From: Ammar Faizi <[email protected]>
To: Praveen Kumar <[email protected]>, Jens Axboe <[email protected]>
Cc: Ammar Faizi <[email protected]>,
io-uring Mailing List <[email protected]>,
netdev Mailing List <[email protected]>,
GNU/Weeb Mailing List <[email protected]>,
Linux Kernel Mailing List <[email protected]>,
Pavel Begunkov <[email protected]>,
"David S. Miller" <[email protected]>,
Jakub Kicinski <[email protected]>, Nugra <[email protected]>,
Ammar Faizi <[email protected]>
Subject: Re: [RFC PATCH v3 3/3] io_uring: Add `sendto(2)` and `recvfrom(2)` support
Date: Fri, 7 Jan 2022 18:02:10 +0700 [thread overview]

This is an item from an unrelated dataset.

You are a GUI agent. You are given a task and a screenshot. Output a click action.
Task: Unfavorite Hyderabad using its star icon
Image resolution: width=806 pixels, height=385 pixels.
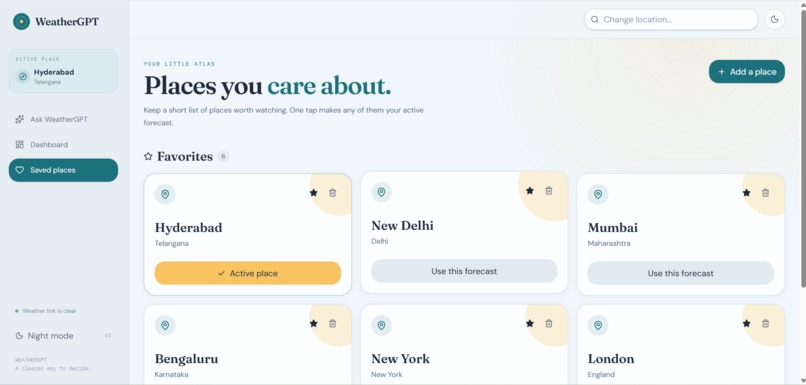pyautogui.click(x=314, y=193)
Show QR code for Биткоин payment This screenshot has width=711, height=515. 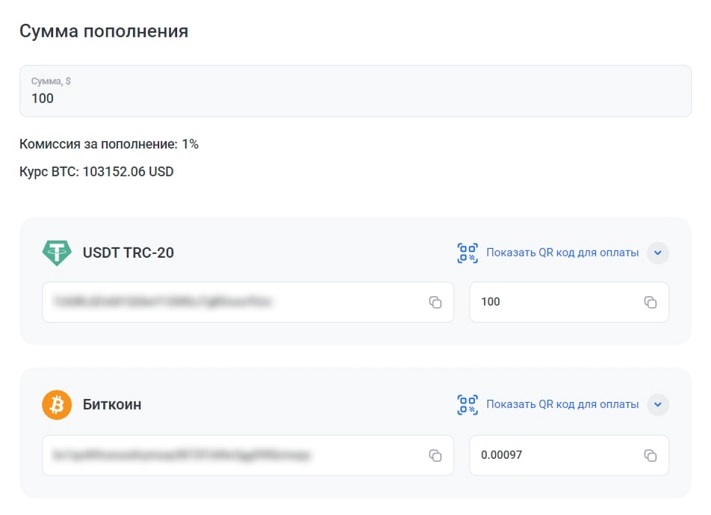tap(562, 405)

Message-ID: <[email protected]> (raw)
In-Reply-To: <[email protected]>
[-- Attachment #1.1.1: Type: text/plain, Size: 11433 bytes --]
On 1/7/22 3:33 PM, Praveen Kumar wrote:
> On 07-01-2022 02:08, Ammar Faizi wrote:
>> On Thu, 6 Jan 2022 at 23:01:59 +0530, Praveen Kumar <[email protected]> wrote:
>>> On 30-12-2021 23:22, Ammar Faizi wrote:
>>>> This adds sendto(2) and recvfrom(2) support for io_uring.
>>>>
>>>> New opcodes:
>>>> IORING_OP_SENDTO
>>>> IORING_OP_RECVFROM
>>>>
>>>> Cc: Nugra <[email protected]>
>>>> Tested-by: Nugra <[email protected]>
>>>> Link: https://github.com/axboe/liburing/issues/397
>>>> Signed-off-by: Ammar Faizi <[email protected]>
>>>> ---
>>>>
>>>> v3:
>>>> - Fix build error when CONFIG_NET is undefined should be done in
>>>> the first patch, not this patch.
>>>>
>>>> - Add Tested-by tag from Nugra.
>>>>
>>>> v2:
>>>> - In `io_recvfrom()`, mark the error check of `move_addr_to_user()`
>>>> call as unlikely.
>>>>
>>>> - Fix build error when CONFIG_NET is undefined.
>>>>
>>>> - Added Nugra to CC list (tester).
>>>> ---
>>>> fs/io_uring.c | 80 +++++++++++++++++++++++++++++++++--
>>>> include/uapi/linux/io_uring.h | 2 +
>>>> 2 files changed, 78 insertions(+), 4 deletions(-)
>>>>
>>>> diff --git a/fs/io_uring.c b/fs/io_uring.c
>>>> index 7adcb591398f..3726958f8f58 100644
>>>> --- a/fs/io_uring.c
>>>> +++ b/fs/io_uring.c
>>>> @@ -575,7 +575,15 @@ struct io_sr_msg {
>>>> union {
>>>> struct compat_msghdr __user *umsg_compat;
>>>> struct user_msghdr __user *umsg;
>>>> - void __user *buf;
>>>> +
>>>> + struct {
>>>> + void __user *buf;
>>>> + struct sockaddr __user *addr;
>>>> + union {
>>>> + int sendto_addr_len;
>>>> + int __user *recvfrom_addr_len;
>>>> + };
>>>> + };
>>>> };
>>>> int msg_flags;
>>>> int bgid;
>>>> @@ -1133,6 +1141,19 @@ static const struct io_op_def io_op_defs[] = {
>>>> .needs_file = 1
>>>> },
>>>> [IORING_OP_GETXATTR] = {},
>>>> + [IORING_OP_SENDTO] = {
>>>> + .needs_file = 1,
>>>> + .unbound_nonreg_file = 1,
>>>> + .pollout = 1,
>>>> + .audit_skip = 1,
>>>> + },
>>>> + [IORING_OP_RECVFROM] = {
>>>> + .needs_file = 1,
>>>> + .unbound_nonreg_file = 1,
>>>> + .pollin = 1,
>>>> + .buffer_select = 1,
>>>> + .audit_skip = 1,
>>>> + },
>>>> };
>>>>
>>>> /* requests with any of those set should undergo io_disarm_next() */
>>>> @@ -5216,12 +5237,24 @@ static int io_sendmsg_prep(struct io_kiocb *req, const struct io_uring_sqe *sqe)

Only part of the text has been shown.